• [EXERCISE DESCRIPTION] Can you rewrite the stretch from the line containing "Image resolution: width=1203" through the line containing "click(x=518, y=74)", with "lock icon" changed to "padlock icon" and everything else left unchanged?

• [ENTRIES]
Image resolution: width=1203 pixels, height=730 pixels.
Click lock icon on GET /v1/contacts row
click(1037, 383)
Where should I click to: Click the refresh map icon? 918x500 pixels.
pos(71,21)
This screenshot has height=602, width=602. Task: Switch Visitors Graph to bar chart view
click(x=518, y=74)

* * *

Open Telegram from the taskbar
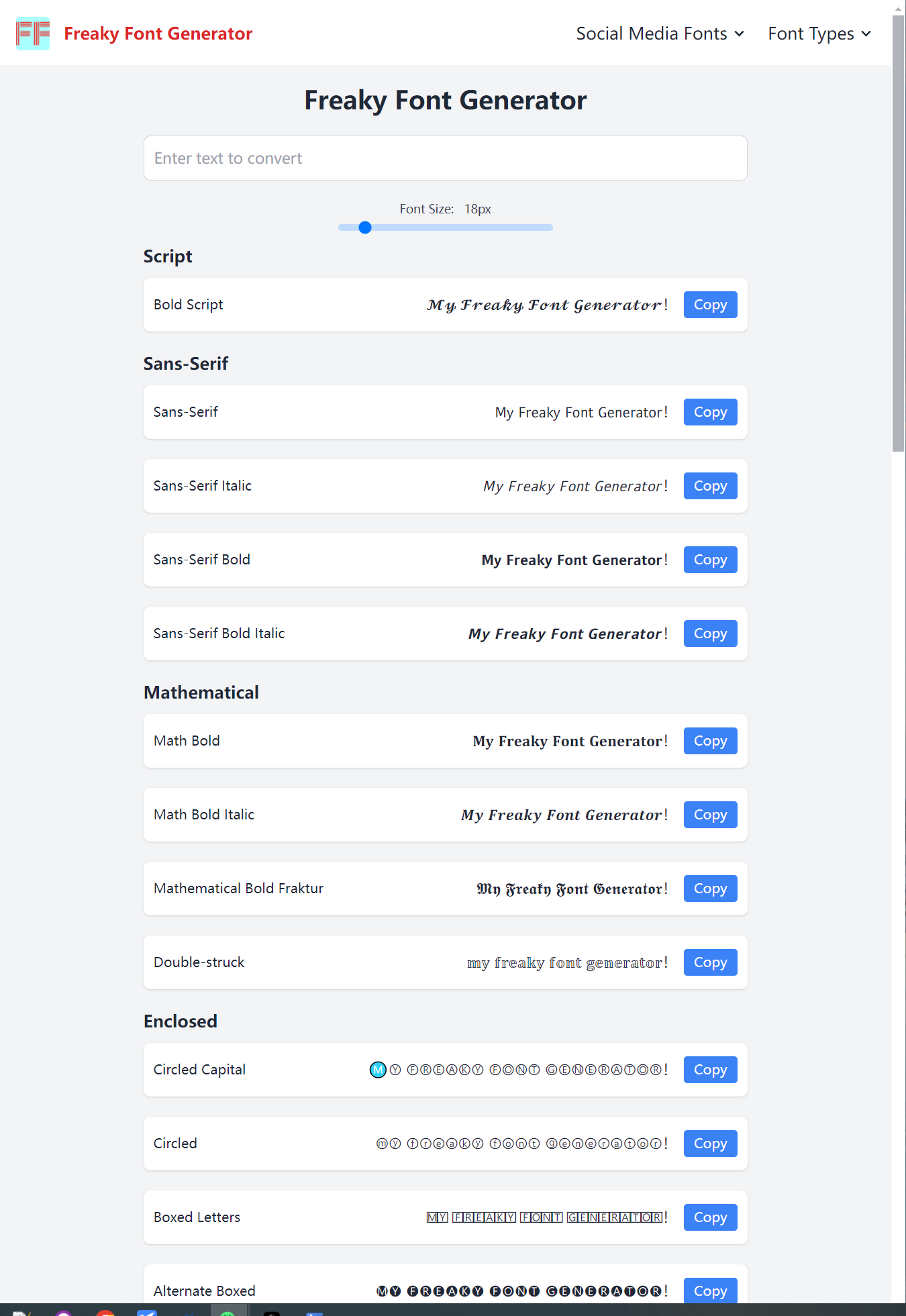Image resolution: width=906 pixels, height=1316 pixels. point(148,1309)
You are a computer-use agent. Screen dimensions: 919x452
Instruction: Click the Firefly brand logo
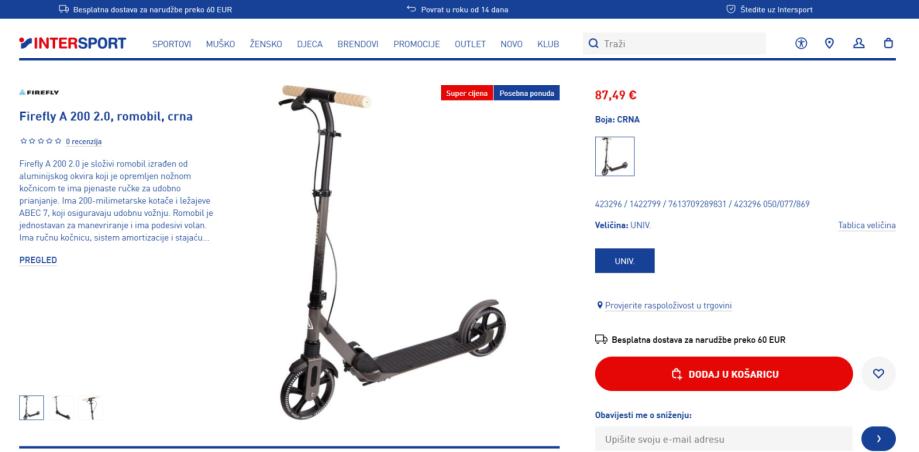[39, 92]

• [RESPONSE]
Image resolution: width=1203 pixels, height=730 pixels.
Click padlock icon on GET /v1/contacts row
click(1037, 383)
Where should I click to: Click the refresh map icon? 918x500 pixels.
pos(71,21)
This screenshot has height=602, width=602. Task: Switch Visitors Graph to bar chart view
click(x=518, y=74)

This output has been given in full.